(Collected data)
● ● ● ●
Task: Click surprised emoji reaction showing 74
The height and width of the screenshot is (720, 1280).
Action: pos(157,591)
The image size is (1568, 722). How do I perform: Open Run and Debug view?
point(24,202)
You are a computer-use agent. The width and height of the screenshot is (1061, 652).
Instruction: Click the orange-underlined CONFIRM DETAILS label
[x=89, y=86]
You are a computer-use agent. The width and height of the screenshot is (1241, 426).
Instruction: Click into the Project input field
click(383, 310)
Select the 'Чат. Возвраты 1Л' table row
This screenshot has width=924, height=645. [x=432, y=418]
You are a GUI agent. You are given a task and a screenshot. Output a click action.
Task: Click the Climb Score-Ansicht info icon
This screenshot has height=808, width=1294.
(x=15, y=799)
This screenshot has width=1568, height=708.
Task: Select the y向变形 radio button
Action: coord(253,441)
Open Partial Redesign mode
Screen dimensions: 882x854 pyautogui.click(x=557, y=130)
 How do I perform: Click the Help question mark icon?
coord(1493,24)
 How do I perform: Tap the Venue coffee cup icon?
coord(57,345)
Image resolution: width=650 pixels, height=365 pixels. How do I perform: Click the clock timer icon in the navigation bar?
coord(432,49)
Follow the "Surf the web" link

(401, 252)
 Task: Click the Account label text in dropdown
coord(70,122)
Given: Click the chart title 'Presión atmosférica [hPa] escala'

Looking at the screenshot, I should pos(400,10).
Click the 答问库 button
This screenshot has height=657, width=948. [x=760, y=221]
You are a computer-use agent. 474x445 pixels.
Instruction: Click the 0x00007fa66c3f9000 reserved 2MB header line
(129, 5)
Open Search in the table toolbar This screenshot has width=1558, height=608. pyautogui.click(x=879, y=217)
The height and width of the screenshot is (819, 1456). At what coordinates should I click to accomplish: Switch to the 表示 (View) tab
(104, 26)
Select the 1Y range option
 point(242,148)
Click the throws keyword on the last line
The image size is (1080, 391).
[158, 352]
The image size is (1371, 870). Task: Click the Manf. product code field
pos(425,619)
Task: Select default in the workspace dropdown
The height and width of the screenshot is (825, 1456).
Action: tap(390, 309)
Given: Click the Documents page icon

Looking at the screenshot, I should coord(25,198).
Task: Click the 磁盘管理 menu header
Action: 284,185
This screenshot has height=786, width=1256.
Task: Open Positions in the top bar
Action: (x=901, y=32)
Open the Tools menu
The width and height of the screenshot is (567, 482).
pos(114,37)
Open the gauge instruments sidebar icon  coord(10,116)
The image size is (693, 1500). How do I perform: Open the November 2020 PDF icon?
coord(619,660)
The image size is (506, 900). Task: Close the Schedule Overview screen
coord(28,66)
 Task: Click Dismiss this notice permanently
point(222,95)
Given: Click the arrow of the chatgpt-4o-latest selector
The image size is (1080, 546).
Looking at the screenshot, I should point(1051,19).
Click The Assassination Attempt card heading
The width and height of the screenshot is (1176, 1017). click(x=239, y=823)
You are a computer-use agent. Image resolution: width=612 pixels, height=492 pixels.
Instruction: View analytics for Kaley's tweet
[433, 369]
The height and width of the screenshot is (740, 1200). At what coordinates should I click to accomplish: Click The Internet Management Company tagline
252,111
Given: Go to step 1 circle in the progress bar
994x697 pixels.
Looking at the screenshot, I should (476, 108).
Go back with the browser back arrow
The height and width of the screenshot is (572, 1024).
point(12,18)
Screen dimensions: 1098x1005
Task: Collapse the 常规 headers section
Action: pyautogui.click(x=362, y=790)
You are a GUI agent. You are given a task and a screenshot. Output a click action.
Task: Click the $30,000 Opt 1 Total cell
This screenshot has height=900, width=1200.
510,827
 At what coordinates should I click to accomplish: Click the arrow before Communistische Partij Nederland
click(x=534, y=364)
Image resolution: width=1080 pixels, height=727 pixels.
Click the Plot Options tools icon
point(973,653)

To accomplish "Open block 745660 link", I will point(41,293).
● ● ● ●
#### [Problem requirements]
An exact copy of the lines from the one containing "Go back with the browser back arrow" through the end of the entries is required, and nothing beyond them.

#### [Answer section]
Go back with the browser back arrow
The height and width of the screenshot is (572, 1024).
point(12,18)
Screen dimensions: 1098x1005
Task: Collapse the 常规 headers section
Action: pyautogui.click(x=362, y=790)
You are a GUI agent. You are given a task and a screenshot. Output a click action.
Task: Click the $30,000 Opt 1 Total cell
This screenshot has height=900, width=1200.
510,827
 At what coordinates should I click to accomplish: Click the arrow before Communistische Partij Nederland
click(x=534, y=364)
Image resolution: width=1080 pixels, height=727 pixels.
Click the Plot Options tools icon
point(973,653)

To accomplish "Open block 745660 link", I will point(41,293).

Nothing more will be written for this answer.